_Enunciado:_ Continue o texto abaixo sobre o discurso de Ronald Reagan acerca da inflação, a partir da última frase apresentada.

_Texto fornecido:_
Monday, February 01, 2016

Armas ou pão


Pedro J. Bondaczuk


O discurso feito pelo presidente norte-americano Ronald Reagan no dia 5 passado, por uma rede de emissoras de televisão dos EUA, abordando a imediata providência que deve ser adotada pelo seu governo para combater a inflação daquele país é, no mínimo, alarmante. Falando no Salão Oval da Casa Branca, ele abriu o seu primeiro pronunciamento à nação depois de eleito, advertindo o povo sobre a ameaça de uma "calamidade econômica" que pesa sobre a superpotência ocidental. Em princípio as providências que ele propõe para debelar essa distorção da economia do Ocidente, não apresentam maiores novidades. Reagan já as havia anunciado durante toda a sua campanha eleitoral. E elas, inclusive, foram a causa determinante da sua esmagadora e contundente vitória nas eleições presidenciais de novembro passado sobre Jimmy Carter.

_Material:_

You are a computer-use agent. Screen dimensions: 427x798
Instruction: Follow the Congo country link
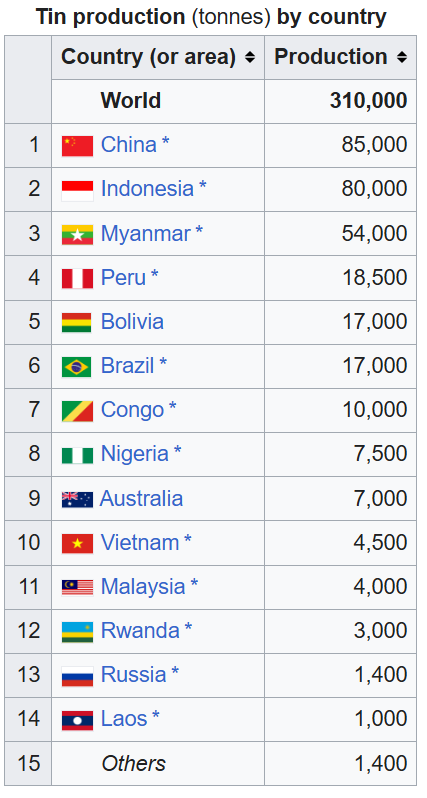click(x=132, y=410)
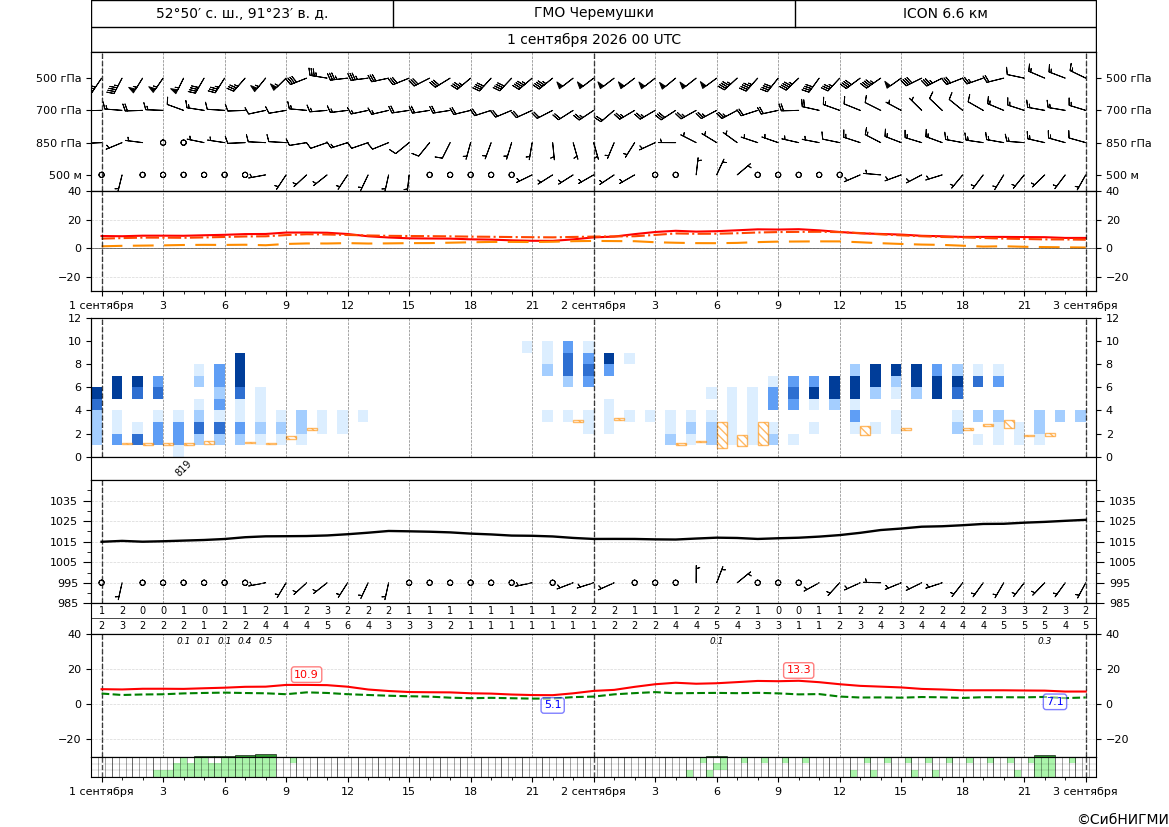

_Resposta:_
O que deve assustar os países que sempre viveram na sombra dos EUA para se manterem, é o último tópico do seu pronunciamento. Disse o presidente, ao encerrar a sua fala: "Não podemos continuar desperdiçando às custas desta terra e de nossos filhos. Podemos começar a recompensar o árduo trabalho e a assunção dos riscos, fazendo com que o governo funcione dentro dos limites de seus recursos". Para os desavisados --- ou mal informados --- Reagan fez, nesse trecho do seu discurso, uma alusão indireta à decisão da Casa Branca, tomada no início da semana passada, de suspender toda e qualquer ajuda financeira aos países subdesenvolvidos, que não seja de caráter militar. E para que as falidas economias das nações mais pobres não as conduzam a convulsões sociais semelhantes às que ocorrem atualmente nas caóticas Repúblicas de El Salvador e da Guatemala, Washington está disposto a continuar provendo-as de armas para conter as eventuais revoltas populares que a fome possa inspirar.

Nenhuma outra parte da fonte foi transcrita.